Short answer: The results you're getting are expected because the implementation isn't 100% deterministic.
Now, please forgive the following rant, but since this question comes up often I may as well explain it in detail so I have something to refer to next time.
What it comes down to is the use of atomic operations in the GEMV-oriented matmul kernels, the fact that CUDA's thread launch order is nondeterministic and the fact that floating-point addition is non-associative. Essentially (a+b)+c != a+(b+c) for floating point types, and if you compute a+b+c across threads in CUDA using atomic addition, you can't know if the result is going to be (a+b)+c or a+(b+c). The two results are often the same but they can sometimes differ by a tiny amount due to rounding of the intermediate result.
Now, after accumulating millions and millions of those tiny errors, one forward pass might produce a distribution of [0.700, 0.104, 0.102...] while the same forward pass next time around could give you [0.702, 0.101, 0.100...]. Both would be correct to the precision of FP16, but they wouldn't be identical bit-for-bit.

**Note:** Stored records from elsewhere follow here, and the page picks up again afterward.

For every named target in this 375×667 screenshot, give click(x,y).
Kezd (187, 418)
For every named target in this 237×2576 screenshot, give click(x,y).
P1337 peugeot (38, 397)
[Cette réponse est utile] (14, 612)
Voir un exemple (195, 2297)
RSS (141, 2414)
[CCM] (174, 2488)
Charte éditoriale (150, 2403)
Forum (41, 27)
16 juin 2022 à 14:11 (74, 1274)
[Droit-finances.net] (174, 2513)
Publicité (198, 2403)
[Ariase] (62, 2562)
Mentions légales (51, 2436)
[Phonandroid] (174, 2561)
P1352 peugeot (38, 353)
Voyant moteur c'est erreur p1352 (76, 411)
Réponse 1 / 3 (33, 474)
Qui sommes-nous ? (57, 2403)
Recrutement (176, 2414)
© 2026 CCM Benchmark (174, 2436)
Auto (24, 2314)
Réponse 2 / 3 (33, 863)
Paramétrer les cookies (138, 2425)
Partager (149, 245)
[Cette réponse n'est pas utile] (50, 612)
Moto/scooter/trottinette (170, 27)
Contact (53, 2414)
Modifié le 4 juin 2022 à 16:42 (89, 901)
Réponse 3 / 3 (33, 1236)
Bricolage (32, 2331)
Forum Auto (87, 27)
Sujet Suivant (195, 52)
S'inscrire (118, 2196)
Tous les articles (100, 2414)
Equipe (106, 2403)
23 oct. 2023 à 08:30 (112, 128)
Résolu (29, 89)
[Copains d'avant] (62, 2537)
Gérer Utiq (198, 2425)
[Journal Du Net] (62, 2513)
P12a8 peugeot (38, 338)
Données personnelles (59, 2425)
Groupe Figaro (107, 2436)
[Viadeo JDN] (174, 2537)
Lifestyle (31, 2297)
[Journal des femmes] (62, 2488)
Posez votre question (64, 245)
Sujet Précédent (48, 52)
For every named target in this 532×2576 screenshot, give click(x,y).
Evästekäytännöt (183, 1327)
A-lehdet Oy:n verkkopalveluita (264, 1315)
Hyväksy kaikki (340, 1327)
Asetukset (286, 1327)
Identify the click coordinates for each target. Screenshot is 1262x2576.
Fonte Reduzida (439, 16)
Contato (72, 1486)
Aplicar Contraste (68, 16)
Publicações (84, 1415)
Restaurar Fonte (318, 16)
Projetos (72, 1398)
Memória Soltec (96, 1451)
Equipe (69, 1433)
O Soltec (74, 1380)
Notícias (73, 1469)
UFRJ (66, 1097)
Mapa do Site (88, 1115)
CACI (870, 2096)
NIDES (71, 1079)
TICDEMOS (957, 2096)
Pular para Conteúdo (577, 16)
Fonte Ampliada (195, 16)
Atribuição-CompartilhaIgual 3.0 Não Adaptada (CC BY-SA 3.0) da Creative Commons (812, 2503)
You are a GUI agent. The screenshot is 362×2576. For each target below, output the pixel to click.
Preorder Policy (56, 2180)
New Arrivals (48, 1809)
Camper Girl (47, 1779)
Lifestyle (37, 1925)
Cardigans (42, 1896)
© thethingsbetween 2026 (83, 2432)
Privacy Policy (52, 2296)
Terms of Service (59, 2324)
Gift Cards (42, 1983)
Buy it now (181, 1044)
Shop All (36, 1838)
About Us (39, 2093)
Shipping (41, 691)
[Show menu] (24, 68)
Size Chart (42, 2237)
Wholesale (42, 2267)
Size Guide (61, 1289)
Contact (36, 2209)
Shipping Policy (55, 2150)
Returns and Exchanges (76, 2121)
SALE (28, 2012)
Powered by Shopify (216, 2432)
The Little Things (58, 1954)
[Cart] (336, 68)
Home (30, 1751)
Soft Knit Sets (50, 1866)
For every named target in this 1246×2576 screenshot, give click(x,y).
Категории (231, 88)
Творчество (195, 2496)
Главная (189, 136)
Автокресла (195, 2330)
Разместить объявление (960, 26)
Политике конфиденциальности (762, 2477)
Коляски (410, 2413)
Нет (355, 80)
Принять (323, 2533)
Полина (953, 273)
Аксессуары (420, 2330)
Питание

Then, all you need is one binomial sample that's right on the boundary between two tokens, say, sampling to a cutoff of 0.701 in that example, and your output sequences are now different and diverging. Or you could end up with distributions where the top two tokens are practically the same probability, and the random jitter flips their order, so even greedy sampling can give diverging results. This seems likely in your example since the divergence starts at the point of Artificial intelligence (AI) is followed by either a or the, both of which seem like they would be highly preferred tokens, quite possibly scoring roughly the same and becoming a "tipping point" in the autoregressive sequence.
As for what to do about it, well, you can either do inference in FP32 while rounding to FP16 at deterministic points along the way, hoping that the FP32 error never accumulates to the point that it would flip a bit in the nearest FP16 value, or you can use deterministic (reduction-based) matmul approaches. Both of those hurt performance, so there's no immediate support for them in ExLlama.
The third option is to question the need for determinism in the first place. Consider this:
If you're already using quantized models it's clearly not perfect precision you're after. The problem with nondeterminism can't be that it doesn't give you "the precisely correct result" because that went out the window anyway when you distilled the model down to the most important 25% of its bits.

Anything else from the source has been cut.